Testing network connectivity on a server with Gigabit Ethernet
Aria2 is command line tool similar to wget that supports multiple simultaneous downloads over http , bittorent, ftp etc.
aria2c -d /dev -o null --allow-overwrite=true -x 15 url --file-allocation=none
Download file with 15 connections to /dev/null.
--allow-overwrite prevents aria from trying to rename /dev/nulll.
I prefer not to start allocating space before the download since it takes time for the download to start
You will be limited to less then the speed of the slowest link. You could have a 10Gig connection, but if your internet connection is Dialup, you are going to be waiting. Even on a LAN that can support 1GB end to end, you may see a bottlneck with the read speeds of the source server or the write speeds of the destination server.
There are many factors that contribute to this:
For one thing, you're downloading over the Internet.

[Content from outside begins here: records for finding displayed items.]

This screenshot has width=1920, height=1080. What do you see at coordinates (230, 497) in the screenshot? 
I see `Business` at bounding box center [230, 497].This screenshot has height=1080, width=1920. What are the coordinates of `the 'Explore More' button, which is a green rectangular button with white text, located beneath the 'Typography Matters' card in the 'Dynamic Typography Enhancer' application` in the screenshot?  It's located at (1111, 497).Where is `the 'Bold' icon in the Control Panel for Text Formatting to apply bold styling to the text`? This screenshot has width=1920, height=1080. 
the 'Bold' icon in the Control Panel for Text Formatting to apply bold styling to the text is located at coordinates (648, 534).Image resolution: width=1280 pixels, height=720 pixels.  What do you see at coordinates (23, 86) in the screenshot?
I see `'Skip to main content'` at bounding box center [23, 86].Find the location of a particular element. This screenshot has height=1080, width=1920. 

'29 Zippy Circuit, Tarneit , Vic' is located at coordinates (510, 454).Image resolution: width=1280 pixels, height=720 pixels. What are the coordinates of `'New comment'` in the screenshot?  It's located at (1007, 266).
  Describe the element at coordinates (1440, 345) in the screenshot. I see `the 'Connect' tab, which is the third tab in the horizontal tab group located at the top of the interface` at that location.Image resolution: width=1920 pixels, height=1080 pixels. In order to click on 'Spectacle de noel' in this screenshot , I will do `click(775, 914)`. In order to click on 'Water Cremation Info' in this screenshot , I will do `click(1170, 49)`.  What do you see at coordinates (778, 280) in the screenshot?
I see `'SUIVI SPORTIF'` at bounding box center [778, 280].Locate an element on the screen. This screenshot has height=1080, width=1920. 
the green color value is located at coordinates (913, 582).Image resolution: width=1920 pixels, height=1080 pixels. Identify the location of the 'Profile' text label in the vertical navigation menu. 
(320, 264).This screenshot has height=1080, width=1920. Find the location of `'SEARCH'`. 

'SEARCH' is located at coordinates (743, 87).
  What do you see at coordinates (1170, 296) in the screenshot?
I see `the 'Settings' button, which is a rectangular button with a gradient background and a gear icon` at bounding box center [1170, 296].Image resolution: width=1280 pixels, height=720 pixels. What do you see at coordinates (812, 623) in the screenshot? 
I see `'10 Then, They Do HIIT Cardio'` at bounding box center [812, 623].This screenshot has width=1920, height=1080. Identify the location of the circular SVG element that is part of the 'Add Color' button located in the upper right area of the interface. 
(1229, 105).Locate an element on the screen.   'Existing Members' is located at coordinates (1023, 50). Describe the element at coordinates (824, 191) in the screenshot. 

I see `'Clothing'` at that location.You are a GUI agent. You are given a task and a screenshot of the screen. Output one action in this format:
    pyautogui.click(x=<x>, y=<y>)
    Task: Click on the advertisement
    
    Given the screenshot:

Let's assume you truly have a gigabit down connection at your disposal:
TCP overhead can eat anywhere from 5-10% of your bandwidth - for simplicity's sake let's say 10%. So you're down to 900Mbits/s.
Remote server load is a major factor and you can't control or see it. Many servers can easily pull 200 MB/s read times, but under load it can push the speeds down.
Routing is a factor in speed too. If your route is saturated, speed will suffer.
And finally ...do you really have a gigabit connection to the Internet, or is it just your port speed? Speeds are limited by the slowest link that you cross. Also, if you have a hosted server with a gigabit link, these are often shared by other clients and you don't get a dedicated gigabit link to begin with.
Edit: The reason I didn't recommend a tool is because they're a google search away and there's tons.